Édouard Manet (1832–1883) 
Boy with a Dog, from the portfolio Eight Etchings by Manet, 1862
Etching and aquatint on cream laid paper
Sheet: 14 1/16 x 10 3/8 in. (35.7 x 26.3 cm)
Sterling and Francine Clark Art Institute, Williamstown, Massachusetts, 1962.79


One of eight sheets that formed part of Manet’s first portfolio of prints, this work is based on a drawing probably made from life several years earlier. The subject is the artist’s young assistant and occasional model Alexandre, who committed suicide in his studio in 1859. He is recalled here in a moment of happiness with a dog nearly his size.  

Édouard Manet (1832–1883)
The Toilette, from the portfolio Eight Etchings by Manet, 1862
Etching printed in brown-black on cream laid paper 
Sheet: 20 9/16 x 13 7/8 in. (52.2 x 35.3 cm)
Sterling and Francine Clark Art Institute, Williamstown, Massachusetts, 1962.80


This bather draws inspiration from works by Rembrandt and Watteau. By leaving much of the area of the bather’s body lightly worked within an overall dark atmosphere created by a network of vigorously drawn lines, Manet conveys a sense of the woman’s sudden physical exposure. 

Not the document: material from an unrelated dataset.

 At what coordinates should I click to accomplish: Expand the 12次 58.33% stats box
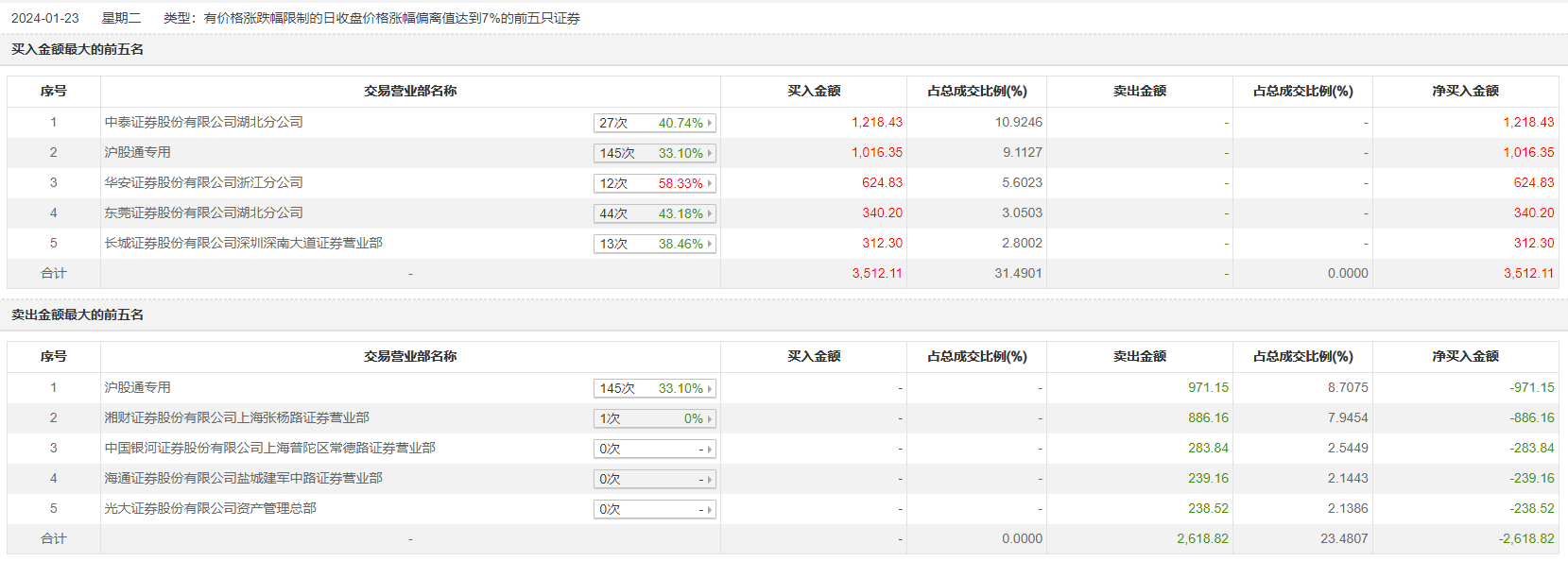pos(654,183)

Édouard Manet (1832–1883) 
The Urchin, 1862
Lithograph on cream chine collé on white wove paper
Sheet: 20 1/16 x 14 15/16 in. (51 x 37.9 cm)
Sterling and Francine Clark Art Institute, Williamstown, Massachusetts, 1962.81


This lithograph is a reinterpretation of one of the artist’s canvases, which he based on paintings by Murillo and Velázquez known through reproductive prints. Manet’s image of a street-smart gamin attests to the artist’s immersion in Spanish art, as well as the productive exchange between painting and prints that informed his work in both media. 

Édouard Manet (1832–1883)
Exotic Flower (Woman in a Mantilla), 1868
Etching and aquatint printed in brown and black on cream laid paper
Sheet: 14 1/4 x 9 9/16 in. (36.2 x 24.3 cm)
Sterling and Francine Clark Art Institute, Williamstown, Massachusetts, 1986.18


Manet produced this Goyaesque figure for inclusion in an 1869 publication of etchings and poems. It appeared side by side with a sonnet by the contemporary poet Armand Renaud about a woman’s intoxicating beauty.

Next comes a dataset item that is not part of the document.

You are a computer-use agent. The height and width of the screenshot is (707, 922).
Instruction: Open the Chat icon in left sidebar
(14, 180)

Édouard Manet (1832–1883) 
Execution of Maximilian, 1868, printed 1884
Lithograph on white chine collé on white wove paper 
Sheet: 20 ¼ x 26 5/8 in. (51.4 x 67.7)
Sterling and Francine Clark Art Institute, Williamstown, Massachusetts, Acquired in memory of Rafael Fernandez (Curator of Prints and Drawings, 1975–1994), with contributions from his friends, colleagues, and students, 2000.4


In 1867, Napoleon III of France appointed Austrian Archduke Ferdinand Maximilian emperor of Mexico, which was then under French occupation. Realizing the impossibility of ruling through Maximilian, Napoleon gradually withdrew military support, leaving Maximilian unprotected. On June 19, 1867, Maximilian and two of his generals were executed by Mexican nationalists, an event that sparked a storm of controversy in France. Manet dedicated multiple canvases, as well as this lithograph, to the incident. The print was intended for wide circulation but banned from publications by the French government until after the artist’s death.

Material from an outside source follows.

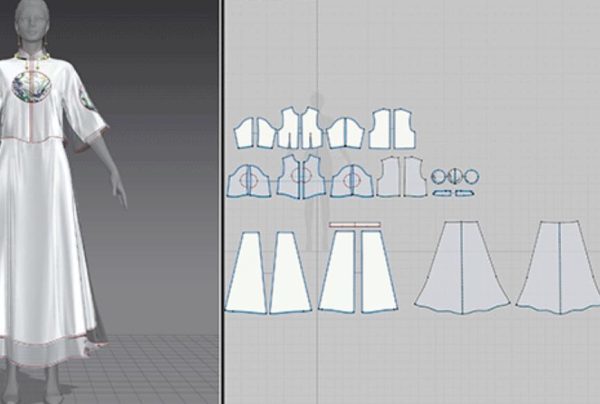Click the middle-row center bodice pattern with circle

(x=299, y=177)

Édouard Manet (1832–1883) 
The Barricade, 1871, printed 1884
Lithograph on cream chine collé on white wove paper
Sheet: 25 1/16 x 21 13/16 in. (63.7 x 55.4 cm)
Sterling and Francine Clark Art Institute, Williamstown, Massachusetts, 2007.7.1


The Barricade represents the bloody repression of Parisian rebels — the Communards — by France's national guard in 1871. The sketch-like quality of the lithographic crayon makes it appear as if the artist captured the horrific action while it was occurring. 

Édouard Manet (1832–1883) 
At the Café, 1874
Gillotage on beige wove paper
Sheet: 12 1/2 x 16 1/4 in. (31.7 x 41.2 cm)
Sterling and Francine Clark Art Institute, Williamstown, Massachusetts, 1962.82 


This sheet is one of very few known impressions of Manet’s gillotage of a scene in the Café Guerbois, a Parisian establishment frequented by artists and writers. Gillotage was a new photomechanical process capable of conveying painterly effects.